== What the task requires ==
Output the lines of the listing below exactly, starting at the line containing "Where should I" and stopping after the last line, with any pictures dropped.

== Materials provided ==
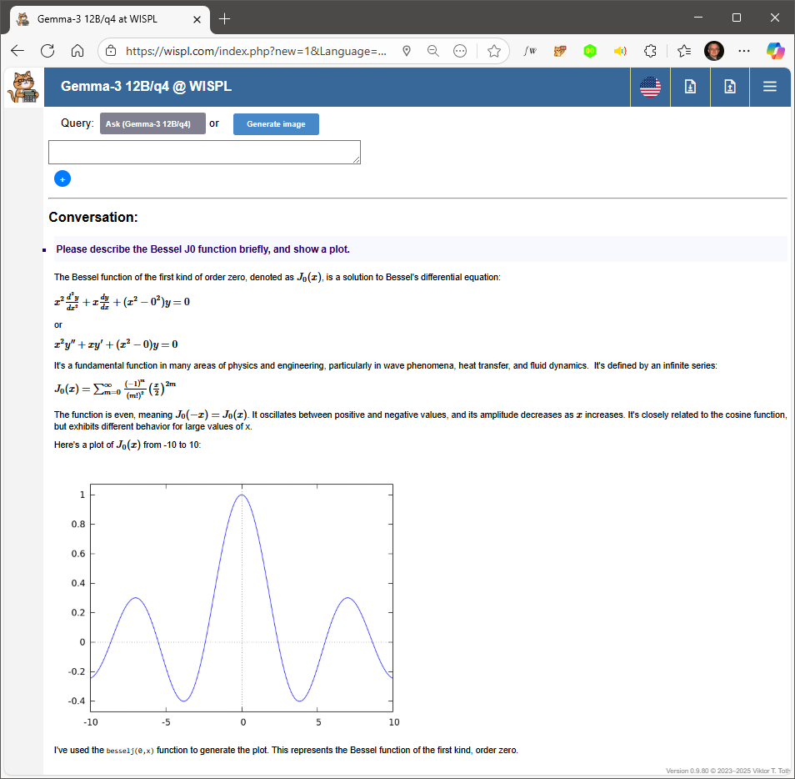
Task: Add this page to favorites
Action: click(x=493, y=51)
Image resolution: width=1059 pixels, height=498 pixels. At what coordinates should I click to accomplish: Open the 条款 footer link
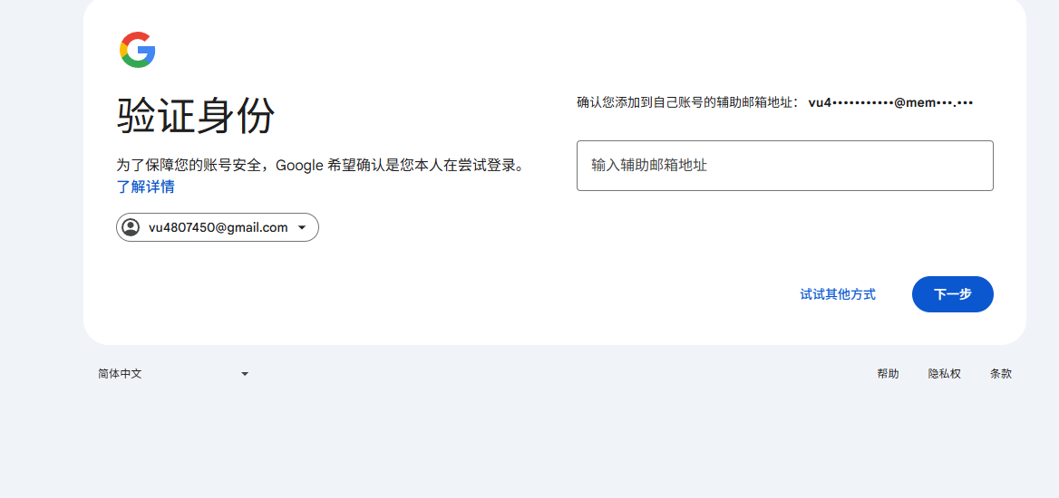(x=1001, y=374)
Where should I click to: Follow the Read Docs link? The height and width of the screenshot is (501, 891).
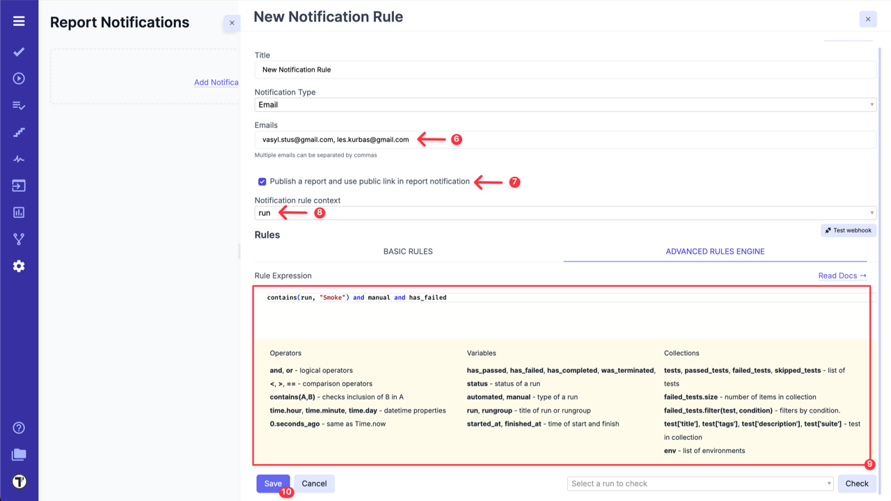coord(842,276)
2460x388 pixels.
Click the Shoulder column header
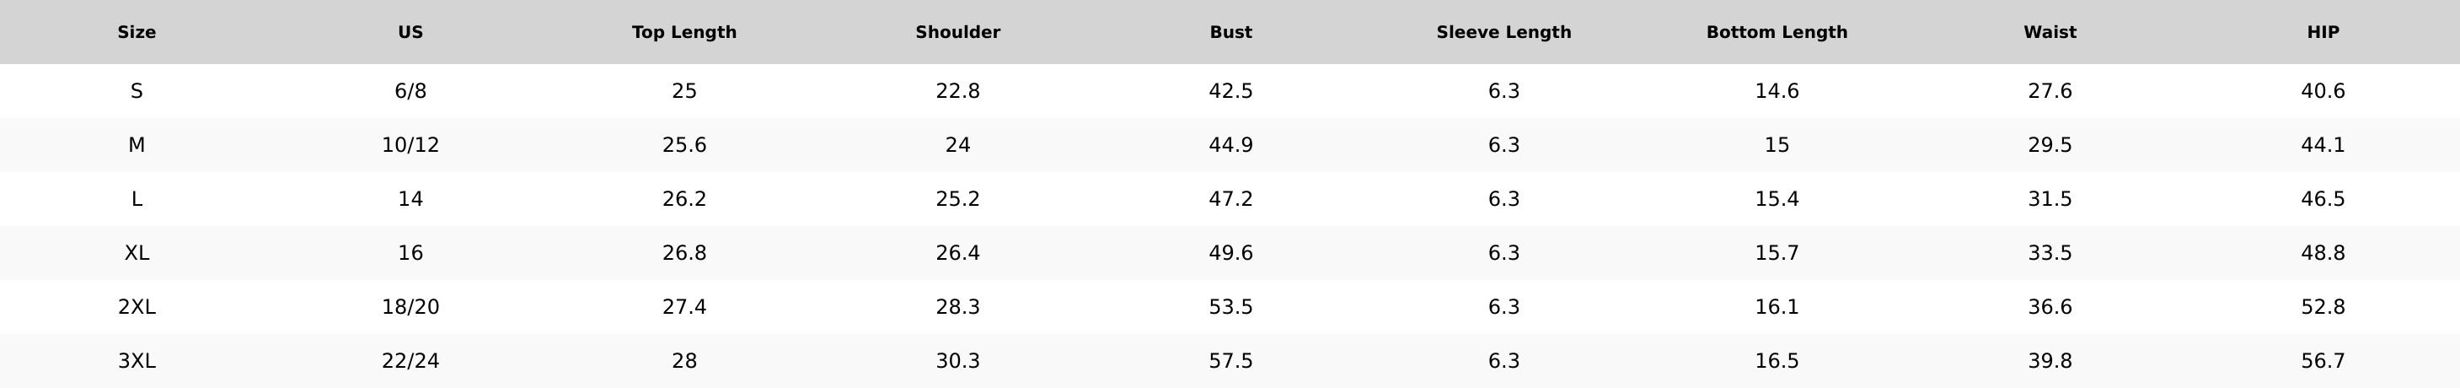[x=958, y=32]
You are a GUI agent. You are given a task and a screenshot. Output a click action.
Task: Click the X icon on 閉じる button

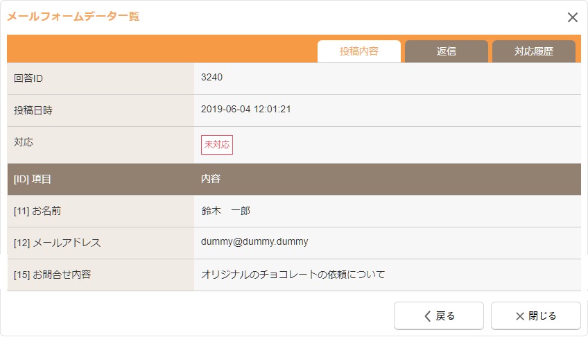click(x=520, y=316)
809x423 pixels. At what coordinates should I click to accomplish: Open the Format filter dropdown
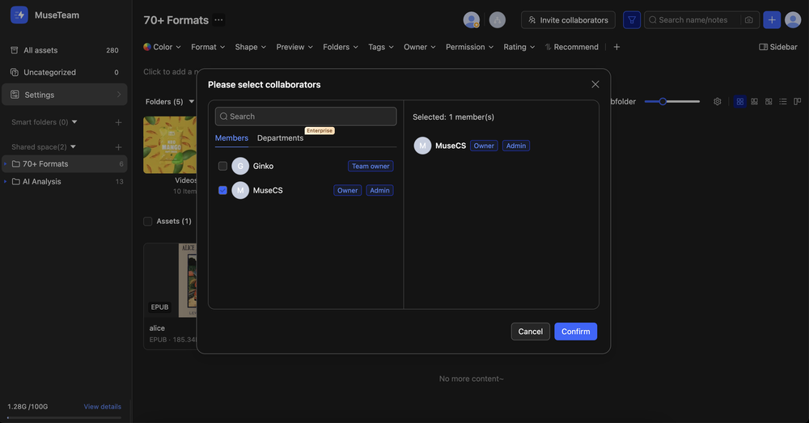pos(208,47)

== Task response ==
Where should I click to: Follow the Read Docs link? The height and width of the screenshot is (501, 891).
coord(842,276)
2460x388 pixels.
Click the Shoulder column header
[x=958, y=32]
You are a GUI agent. You are given a task and a screenshot. Output a click action.
Task: Click the X icon on 閉じる button

click(x=520, y=316)
809x423 pixels. At what coordinates should I click to accomplish: Open the Format filter dropdown
pos(208,47)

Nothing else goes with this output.